Apply generic Python function on a plane-by-plane basis.

This method is a very primitive way for Python code to be integrated into the library. The provided function must take a single 2d array as input and return a 2d array as output.

The function must produce the same output size for all inputs of the same size! But it does not have to be the same as the input size. This is because all the returned planes must be able to be stacked into a 3d cube again at some point.

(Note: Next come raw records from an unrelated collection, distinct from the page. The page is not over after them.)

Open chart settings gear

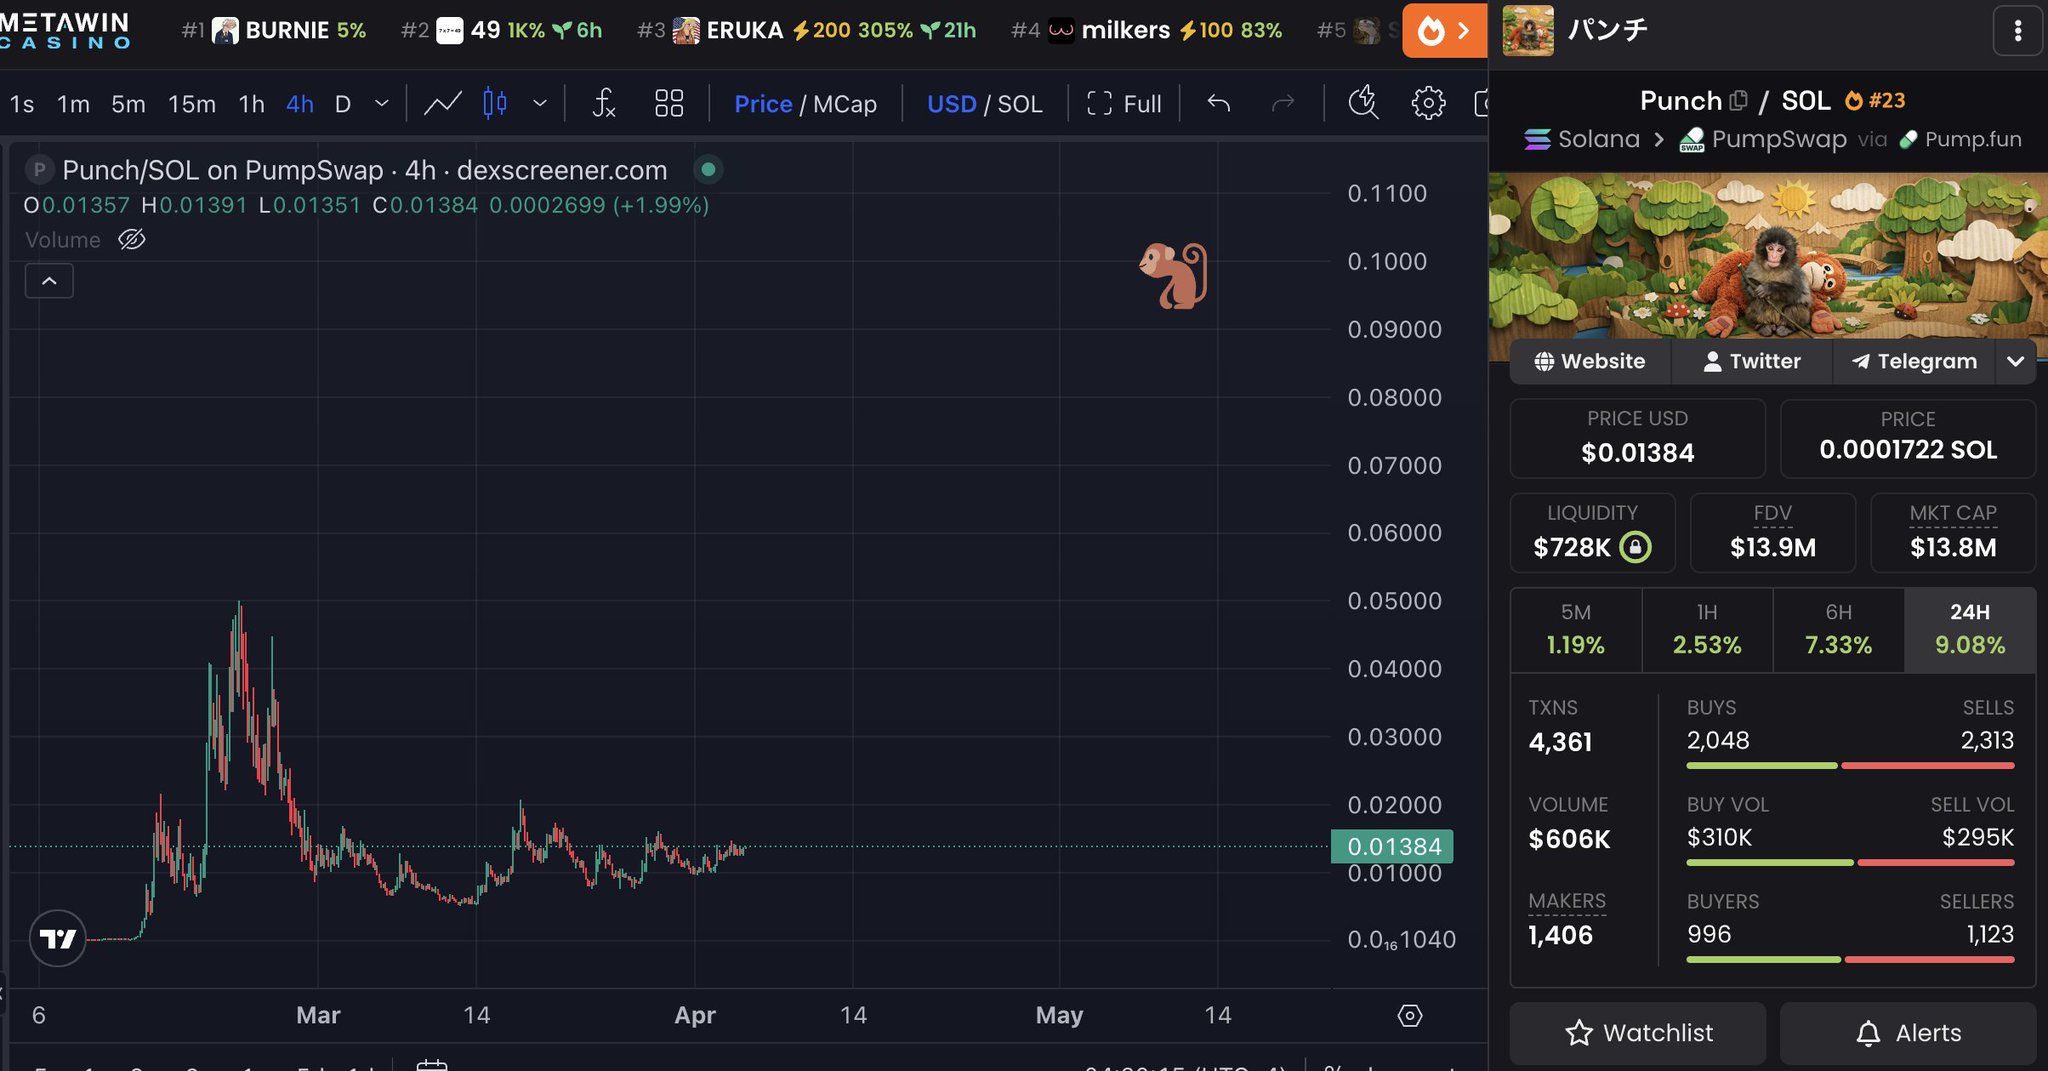1428,103
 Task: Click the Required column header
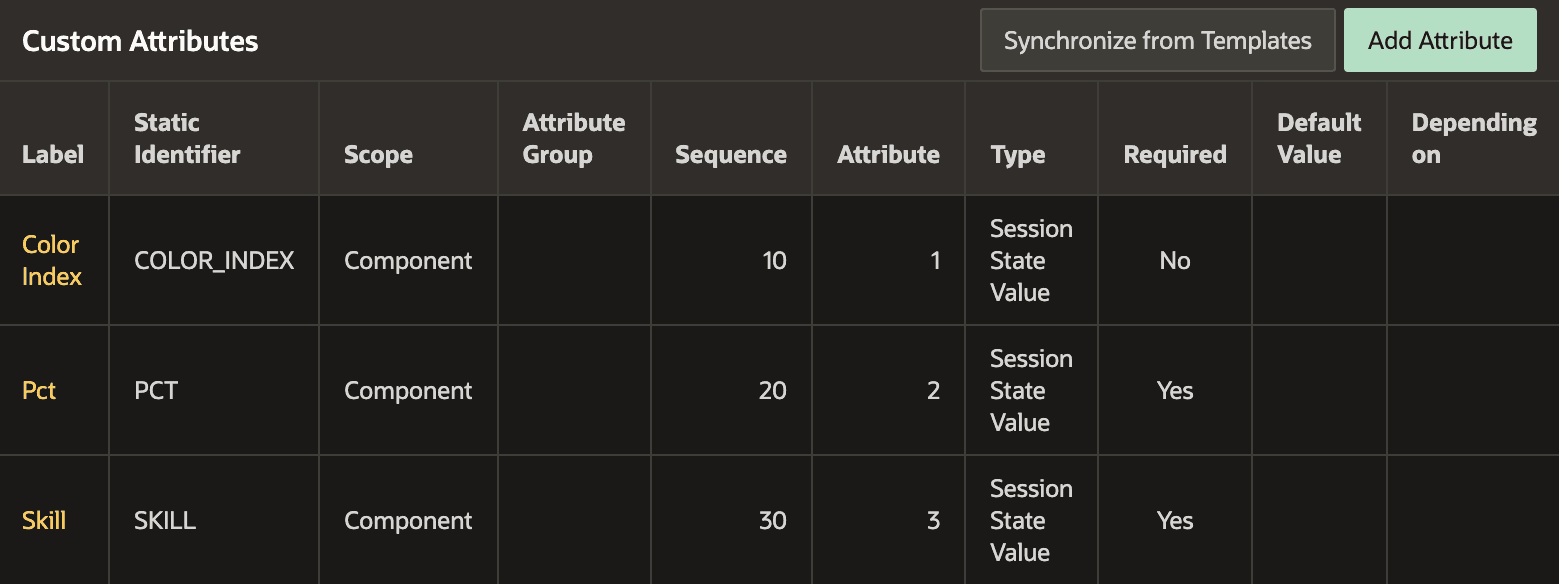tap(1174, 155)
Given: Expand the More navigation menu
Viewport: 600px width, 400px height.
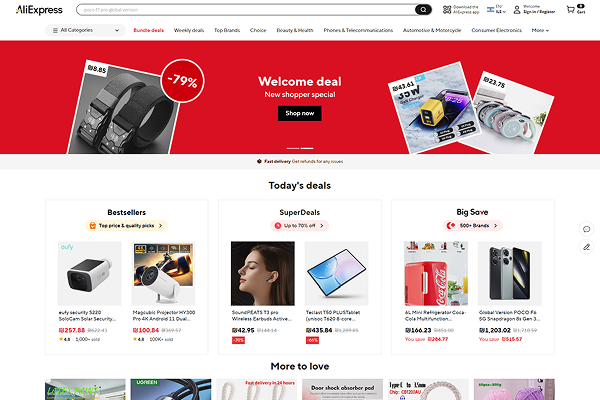Looking at the screenshot, I should pos(540,30).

The method is applied by the library on a plane-by-plane basis in the cube. The ordering depends on the interleave, so this means that the function will have to take this into account if it is important. For BSQ files, each plane will be a band, for BIL/BIP, each plane will be a line.

Parameters:
  • func (Callable[[hsi.FrameMeta, ndarray], ndarray]) – A Python function that takes and returns a 2d NumPy array. The size must be the same for all inputs of a specific size.

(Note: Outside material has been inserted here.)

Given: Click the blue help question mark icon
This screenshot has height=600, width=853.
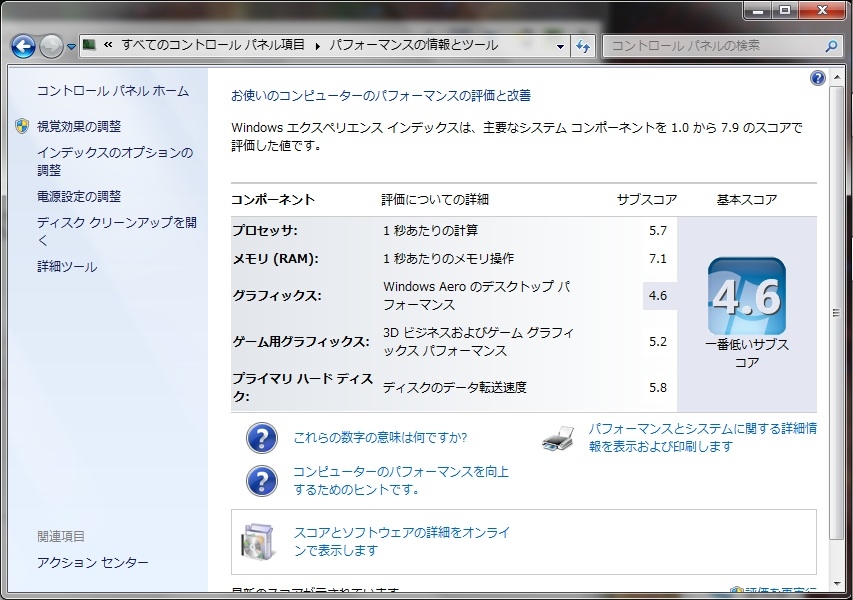Looking at the screenshot, I should tap(818, 78).
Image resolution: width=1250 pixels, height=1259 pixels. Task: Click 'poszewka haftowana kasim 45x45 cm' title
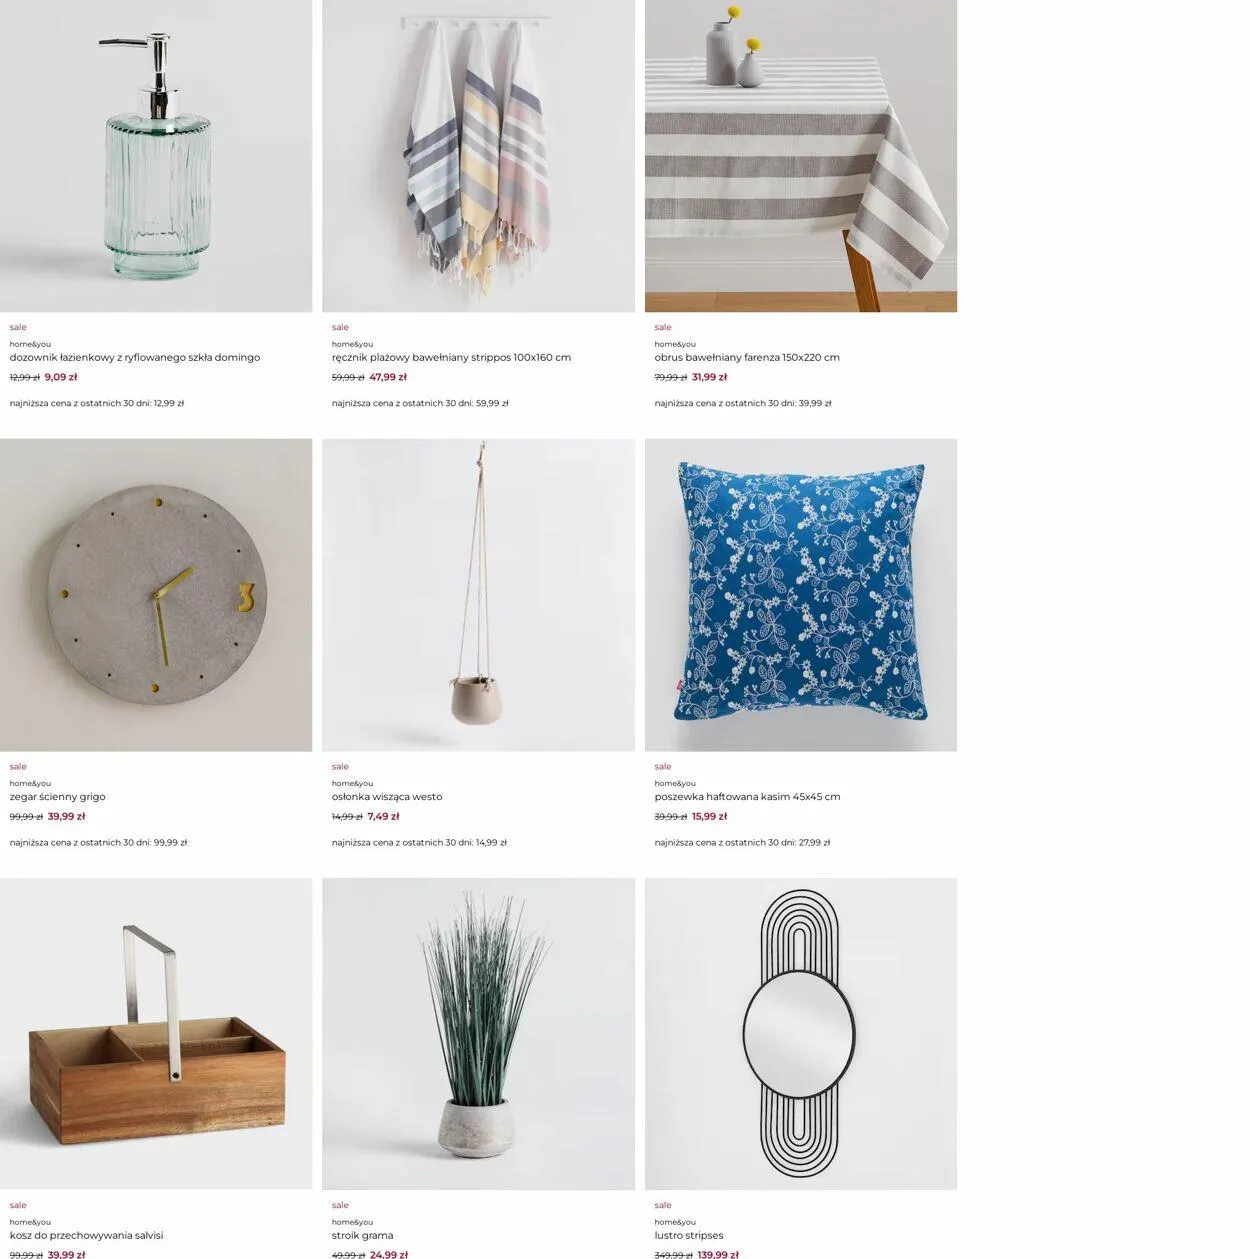pos(747,797)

  • slice_transform (Callable[[tuple[slice, slice]], tuple[slice, slice]] | None) – Optional callable mapping the requested 2d output plane slice to the 2d input plane slice to fetch from the parent. Both are (slice, slice) tuples in interleave-aligned plane-axis order. When provided, func is called with the requested output plane slice as a third argument and is responsible for trimming its output to match. This allows emulating operations such as mean_axis or SNV that require the full extent of an axis regardless of the requested output slice.

var_axis(axis, /)

Calculate the variance over the specified axis.

Parameters:

axis (Axis) – Axis to use for reduction.

Returns:

The resulting image with size 1 in the reduction axis.

Return type:

Image

with_meta(header, /)

Attach a new ImageMeta to the image. This method can be dangerous to use since the new meta object isn’t checked for consistency.

Parameters:

meta (ImageMeta) – New meta.

Returns:

The image with the new metadata.

Return type:

Image

meta
Return type:

ImageMeta

shape

Get the shape of the image.

Return type:

Shape

uuid

Deterministic structural UUID identifying this node in the computation graph.

Two pipelines built from identical operations over structurally identical sources share the same UUID across processes and threads. Returned as a hyphenated string.